[OSM-dev] Speeding up Osm2pgsql through parallelization?

Sat Sep 17 17:43:47 BST 2011

On 01/-10/-28163 12:59 PM, Hartmut Holzgraefe wrote:
[...]
>
> For the sorting code to perform well work_mem is key though, while
> for the index recreation step maintenance_work_mem is needed.
> Currently the wiki guide on pgsql configuration suggests static
> values for both (and until recently did not mention work_mem at all).
> There's also an issue with osm2pgsql not really returning the
> cache memory to the operating system due to heap fragmentation.
>
> Better results for large imports (table sizes much larger than
> RAM size) could probably be archived by:
>
> * making sure osm2pgsql properly returns the memory used for its
>    cache to the operating system, for this i've got a working patch:
>
>     https://github.com/hholzgra/osm2pgsql/tree/freeable_cache

OK, I have committed your patch and extended it to have a command line 
option to fall back to the old behavior.

In Linux, allocating the node cache as one large chunk works well, as 
internally Linux over commits memory and only allocates physical ram for 
those pages that are actually written too. So you can still specify a 
large cache value and only use as much physical memory as you need to 
cache all the nodes. As it is hard to guess how much cache one needs, 
particularly for diff-imports, this is pretty helpfull to not waste memory.

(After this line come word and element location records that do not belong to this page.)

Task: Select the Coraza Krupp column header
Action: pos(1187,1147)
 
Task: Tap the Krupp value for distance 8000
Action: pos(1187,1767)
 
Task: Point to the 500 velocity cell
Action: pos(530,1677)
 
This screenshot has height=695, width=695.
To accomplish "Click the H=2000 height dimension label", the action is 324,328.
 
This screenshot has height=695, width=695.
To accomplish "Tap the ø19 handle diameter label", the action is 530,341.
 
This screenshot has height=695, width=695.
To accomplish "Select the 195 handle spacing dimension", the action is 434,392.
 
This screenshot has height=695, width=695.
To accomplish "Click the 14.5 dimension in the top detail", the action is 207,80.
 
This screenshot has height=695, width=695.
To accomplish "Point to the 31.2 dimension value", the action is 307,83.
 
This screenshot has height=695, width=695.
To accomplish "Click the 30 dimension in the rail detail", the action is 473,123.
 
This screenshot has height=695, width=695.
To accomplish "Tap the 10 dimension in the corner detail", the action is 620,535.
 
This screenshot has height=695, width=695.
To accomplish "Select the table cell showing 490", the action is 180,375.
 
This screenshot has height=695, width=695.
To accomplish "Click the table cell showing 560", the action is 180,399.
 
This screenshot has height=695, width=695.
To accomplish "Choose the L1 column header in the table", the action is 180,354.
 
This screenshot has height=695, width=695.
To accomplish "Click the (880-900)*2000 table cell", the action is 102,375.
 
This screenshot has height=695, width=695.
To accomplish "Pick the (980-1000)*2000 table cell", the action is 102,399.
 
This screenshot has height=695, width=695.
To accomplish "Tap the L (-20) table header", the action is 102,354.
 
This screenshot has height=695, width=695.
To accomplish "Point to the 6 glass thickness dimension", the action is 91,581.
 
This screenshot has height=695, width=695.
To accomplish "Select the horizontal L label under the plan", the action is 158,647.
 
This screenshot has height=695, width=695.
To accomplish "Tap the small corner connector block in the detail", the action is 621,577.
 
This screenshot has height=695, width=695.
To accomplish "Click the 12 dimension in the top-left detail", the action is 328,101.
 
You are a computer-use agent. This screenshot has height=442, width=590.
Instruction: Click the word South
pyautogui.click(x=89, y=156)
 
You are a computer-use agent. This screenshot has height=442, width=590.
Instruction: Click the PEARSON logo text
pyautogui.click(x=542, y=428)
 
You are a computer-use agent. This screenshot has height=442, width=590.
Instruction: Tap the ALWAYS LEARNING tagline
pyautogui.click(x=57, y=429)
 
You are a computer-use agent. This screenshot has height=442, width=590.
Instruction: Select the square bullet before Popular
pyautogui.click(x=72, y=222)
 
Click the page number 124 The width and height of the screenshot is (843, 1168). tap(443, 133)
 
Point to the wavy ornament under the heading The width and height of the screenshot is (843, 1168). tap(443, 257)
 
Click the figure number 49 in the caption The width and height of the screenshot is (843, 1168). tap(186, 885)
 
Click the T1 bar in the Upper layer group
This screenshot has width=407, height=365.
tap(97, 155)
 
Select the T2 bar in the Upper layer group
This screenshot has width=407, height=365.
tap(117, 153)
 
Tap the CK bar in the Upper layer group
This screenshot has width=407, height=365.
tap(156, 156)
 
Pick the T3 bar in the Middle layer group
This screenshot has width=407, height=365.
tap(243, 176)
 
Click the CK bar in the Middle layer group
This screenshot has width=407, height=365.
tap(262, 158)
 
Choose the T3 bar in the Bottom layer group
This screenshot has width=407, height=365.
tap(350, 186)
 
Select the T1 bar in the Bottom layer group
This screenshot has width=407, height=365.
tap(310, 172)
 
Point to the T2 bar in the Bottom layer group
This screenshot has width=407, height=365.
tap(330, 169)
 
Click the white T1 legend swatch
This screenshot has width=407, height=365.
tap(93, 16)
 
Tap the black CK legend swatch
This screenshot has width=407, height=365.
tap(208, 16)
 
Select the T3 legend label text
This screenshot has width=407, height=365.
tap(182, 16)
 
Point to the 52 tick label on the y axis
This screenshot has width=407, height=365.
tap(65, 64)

Other operating systems (Solaris? Mac OSX? Windows?) might behave 
differently and actually reserve  the full amount of memory, in which 
case one might want to fall back to the old behavior at least for diff 
imports.

>
> * serializing the index creation and clustering steps
>
>    running these in parallel makes sense where everything fits
>    into caches in RAM so that things get CPU bound, but on large
>    imports things will be IO bound anyway, and parallel index
>    builds just lead to lower cache hit rates which causes even
>    more IO load

I have committed this patch too, although I have changed it so that the 
default remains to do the indexing in parallel, and the command line 
switch changes the behavior to serial indexing.

On my preliminary benchmarks, doing the indexing in parallel was 
slightly faster than doing it one table at a time. However, I only tried 
it on small planet extracts (about 100Mb for the osm.pbf file). I also 
didn't play around with the postgresql settings of work_mem and 
maintanance_work_mem. Which is potentially where the benefit from doing 
things sequentially comes from, by being able to set those values higher.

>
> * start with low default work_mem and maintenance_work_mem settings
>    and raise them on a per statement level, so making the appropriate
>    buffer for a given operation (work_mem for ORDER BY,
>    maintenance_work_mem for CREATE INDEX) as large as possible and
>    then shrinking it back to its default size afterwards

Is it possible to adjust work_mem and maintanance_work_mem at run time?

>
> Whether CLUSTER or the current approach is better/faster for our
> imports needs to be benchmarked, my personal bet would be that
> CLUSTER wins as our data distribution over time is not totally
> random, but this really needs to me tested out.

I haven't yet benchmarked the difference between CLUSTER and the current 
sorting based method.

Has anyone else got numbers on this?

Kai

>
> (one additional advantage of CLUSTER would be that peak disk
> space usage during the operation would only be about two times
> the data size instead of three times with the current approach)
>